WORK ITEM
Among the entries below, which lines include the string "computer"? Show each one.

DATA SHOWN
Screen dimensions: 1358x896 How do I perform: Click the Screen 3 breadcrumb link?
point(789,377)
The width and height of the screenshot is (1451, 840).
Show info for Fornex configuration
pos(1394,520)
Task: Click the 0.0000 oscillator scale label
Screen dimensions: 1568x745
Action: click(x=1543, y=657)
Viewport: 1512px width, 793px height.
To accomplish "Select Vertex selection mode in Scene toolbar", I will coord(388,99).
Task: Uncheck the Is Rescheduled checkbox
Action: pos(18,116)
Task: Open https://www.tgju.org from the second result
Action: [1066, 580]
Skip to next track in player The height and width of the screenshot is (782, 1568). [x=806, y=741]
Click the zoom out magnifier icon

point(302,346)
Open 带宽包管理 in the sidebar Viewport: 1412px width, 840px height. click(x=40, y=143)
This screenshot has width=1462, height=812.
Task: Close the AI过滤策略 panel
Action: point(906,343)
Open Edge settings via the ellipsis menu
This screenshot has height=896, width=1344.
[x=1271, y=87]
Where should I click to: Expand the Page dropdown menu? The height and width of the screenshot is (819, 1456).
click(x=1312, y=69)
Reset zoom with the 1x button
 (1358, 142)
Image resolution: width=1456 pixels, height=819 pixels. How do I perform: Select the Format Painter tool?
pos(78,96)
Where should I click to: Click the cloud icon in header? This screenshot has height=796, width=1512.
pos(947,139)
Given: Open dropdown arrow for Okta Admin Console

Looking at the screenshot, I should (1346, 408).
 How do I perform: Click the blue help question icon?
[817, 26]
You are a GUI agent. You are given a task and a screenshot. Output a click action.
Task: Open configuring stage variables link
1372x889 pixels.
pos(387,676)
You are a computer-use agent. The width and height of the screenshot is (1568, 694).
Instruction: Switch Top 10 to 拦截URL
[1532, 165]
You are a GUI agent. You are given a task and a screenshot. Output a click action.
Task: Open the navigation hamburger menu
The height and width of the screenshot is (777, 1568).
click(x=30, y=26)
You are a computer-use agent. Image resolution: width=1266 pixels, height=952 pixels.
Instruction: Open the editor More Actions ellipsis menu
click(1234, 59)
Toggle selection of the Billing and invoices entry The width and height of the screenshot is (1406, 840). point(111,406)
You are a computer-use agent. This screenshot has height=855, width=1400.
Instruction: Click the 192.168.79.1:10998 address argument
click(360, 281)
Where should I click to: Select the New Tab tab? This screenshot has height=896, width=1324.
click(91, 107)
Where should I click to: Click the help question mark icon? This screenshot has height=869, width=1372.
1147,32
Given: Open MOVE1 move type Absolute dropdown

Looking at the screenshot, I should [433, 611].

RESULT FOR THIS EXERCISE
You are a computer-use agent. The width and height of the screenshot is (1568, 694).
You are a computer-use agent. Image resolution: width=1266 pixels, height=952 pixels.
You are a computer-use agent. This screenshot has height=855, width=1400.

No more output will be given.